Paul, whose uncles are also bakers,
initially resisted the lure of the industry to study sculpture at art
college. But at 18 he relented when his father offered him 500 to cut
off his long hair and work for him. An apprenticeship followed, and his
diligence paid off when he became the youngest-ever head baker at The
Dorchester in London. He also did stints at the Chester Grosvenor and
Cliveden hotels, but success came at a price. ‘I lost my youth to
baking. I spent 20 years working nights baking bread for breakfasts. In
the early days my friends would come in and see me in the bakery on
their way home from a bar.'

But he only once came close to changing careers, when he toyed with retraining as a chef. ‘Because I’d been at the top of my profession there was no one to learn from and it was hard to stay motivated. I had to teach myself by reading books and travelling.’ Thankfully he opted instead to accept a year’s contract as head baker at a hotel group in Cyprus where the Mediterranean influences reignited his passion – and he admits the only recipe that still eludes him is a decent one for a local Easter bread called Flaouna.

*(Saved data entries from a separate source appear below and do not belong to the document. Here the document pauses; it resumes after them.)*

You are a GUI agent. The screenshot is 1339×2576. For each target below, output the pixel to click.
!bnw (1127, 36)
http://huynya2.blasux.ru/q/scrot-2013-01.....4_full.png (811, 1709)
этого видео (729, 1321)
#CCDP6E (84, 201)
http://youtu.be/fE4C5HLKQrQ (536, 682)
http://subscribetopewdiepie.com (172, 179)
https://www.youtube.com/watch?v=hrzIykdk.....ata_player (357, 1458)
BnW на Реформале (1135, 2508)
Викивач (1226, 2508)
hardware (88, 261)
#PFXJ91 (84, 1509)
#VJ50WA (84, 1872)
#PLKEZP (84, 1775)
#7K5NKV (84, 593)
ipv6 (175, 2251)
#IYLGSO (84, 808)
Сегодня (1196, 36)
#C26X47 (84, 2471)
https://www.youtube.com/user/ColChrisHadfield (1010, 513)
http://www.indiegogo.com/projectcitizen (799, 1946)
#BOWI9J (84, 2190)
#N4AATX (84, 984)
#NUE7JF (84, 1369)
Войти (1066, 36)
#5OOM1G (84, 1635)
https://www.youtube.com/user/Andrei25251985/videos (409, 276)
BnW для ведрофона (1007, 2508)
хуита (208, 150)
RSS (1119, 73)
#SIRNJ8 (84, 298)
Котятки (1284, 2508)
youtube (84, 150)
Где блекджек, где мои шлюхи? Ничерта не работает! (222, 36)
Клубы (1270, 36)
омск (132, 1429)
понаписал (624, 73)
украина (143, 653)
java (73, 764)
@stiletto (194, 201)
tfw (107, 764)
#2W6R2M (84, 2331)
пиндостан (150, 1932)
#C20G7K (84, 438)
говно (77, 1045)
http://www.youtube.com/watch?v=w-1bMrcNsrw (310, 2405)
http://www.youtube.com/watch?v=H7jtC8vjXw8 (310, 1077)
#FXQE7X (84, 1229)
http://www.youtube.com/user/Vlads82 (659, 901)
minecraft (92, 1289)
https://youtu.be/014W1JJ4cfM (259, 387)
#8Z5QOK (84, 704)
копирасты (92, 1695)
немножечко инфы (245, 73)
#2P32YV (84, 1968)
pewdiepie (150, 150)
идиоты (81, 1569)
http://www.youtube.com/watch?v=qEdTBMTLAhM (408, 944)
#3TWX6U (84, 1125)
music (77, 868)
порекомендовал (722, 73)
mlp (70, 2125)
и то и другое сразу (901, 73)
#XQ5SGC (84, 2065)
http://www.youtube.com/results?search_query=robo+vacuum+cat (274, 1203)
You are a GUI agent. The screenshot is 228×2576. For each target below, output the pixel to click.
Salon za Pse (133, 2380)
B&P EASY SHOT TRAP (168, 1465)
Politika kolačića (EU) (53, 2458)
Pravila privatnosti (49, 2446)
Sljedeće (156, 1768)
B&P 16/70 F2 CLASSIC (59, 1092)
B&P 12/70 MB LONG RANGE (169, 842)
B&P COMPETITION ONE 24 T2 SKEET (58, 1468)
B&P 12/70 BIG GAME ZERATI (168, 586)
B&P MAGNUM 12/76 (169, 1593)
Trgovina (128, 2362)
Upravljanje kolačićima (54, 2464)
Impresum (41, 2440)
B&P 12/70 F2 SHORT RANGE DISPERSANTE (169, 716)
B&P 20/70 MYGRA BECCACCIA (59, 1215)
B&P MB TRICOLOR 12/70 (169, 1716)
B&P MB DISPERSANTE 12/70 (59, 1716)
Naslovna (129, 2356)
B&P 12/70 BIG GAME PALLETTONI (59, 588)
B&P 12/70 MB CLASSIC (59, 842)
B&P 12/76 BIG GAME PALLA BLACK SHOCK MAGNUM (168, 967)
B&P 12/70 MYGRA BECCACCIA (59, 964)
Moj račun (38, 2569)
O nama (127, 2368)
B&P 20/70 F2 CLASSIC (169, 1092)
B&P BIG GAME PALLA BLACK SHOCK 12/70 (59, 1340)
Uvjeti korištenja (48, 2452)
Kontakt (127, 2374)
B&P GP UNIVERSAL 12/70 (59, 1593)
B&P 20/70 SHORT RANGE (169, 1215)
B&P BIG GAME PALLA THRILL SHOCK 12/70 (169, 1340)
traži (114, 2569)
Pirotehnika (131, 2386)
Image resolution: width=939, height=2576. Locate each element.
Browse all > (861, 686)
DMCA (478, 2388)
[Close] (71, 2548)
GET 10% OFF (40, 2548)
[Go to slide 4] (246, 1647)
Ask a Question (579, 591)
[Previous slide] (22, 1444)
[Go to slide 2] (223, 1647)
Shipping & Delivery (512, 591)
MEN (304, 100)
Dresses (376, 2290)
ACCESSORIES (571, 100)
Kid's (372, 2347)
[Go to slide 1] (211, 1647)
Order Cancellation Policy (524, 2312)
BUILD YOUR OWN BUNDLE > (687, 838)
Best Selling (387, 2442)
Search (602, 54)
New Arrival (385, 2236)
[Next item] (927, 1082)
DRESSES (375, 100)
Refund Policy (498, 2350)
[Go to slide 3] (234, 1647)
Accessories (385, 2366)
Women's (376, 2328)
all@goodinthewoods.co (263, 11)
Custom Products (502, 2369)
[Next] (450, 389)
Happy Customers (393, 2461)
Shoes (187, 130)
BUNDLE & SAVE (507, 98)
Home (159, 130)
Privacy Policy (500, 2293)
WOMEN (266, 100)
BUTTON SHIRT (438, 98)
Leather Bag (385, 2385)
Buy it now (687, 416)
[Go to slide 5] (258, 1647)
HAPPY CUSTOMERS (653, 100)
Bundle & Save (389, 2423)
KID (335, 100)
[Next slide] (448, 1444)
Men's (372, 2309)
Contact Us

The one-year contract turned into six when he met and married diving instructor Alexandra, who he wooed with food. ‘I used to bring her Danish pastries and her favourite had champagne ganache in it and orange segments on the top.’ But a chance encounter with a TV crew led to offers of work on UK television, and the couple now live in Kent with son Joshua, ten, another keen baker.

Paul’s avuncular manner and infectious passion make him a natural on TV, and he describes his current role as ‘the best job in the world’. The only time during our conversation when he’s temporarily silenced is when asked if he would still do Bake Off if Mary quit. After a momentary pause he replies, ‘She’ll go on forever.’ So too, I imagine, will Paul – or at least until he’s discovered the secret of Flaouna.

The Great British Bake Off returns to BBC2 next month.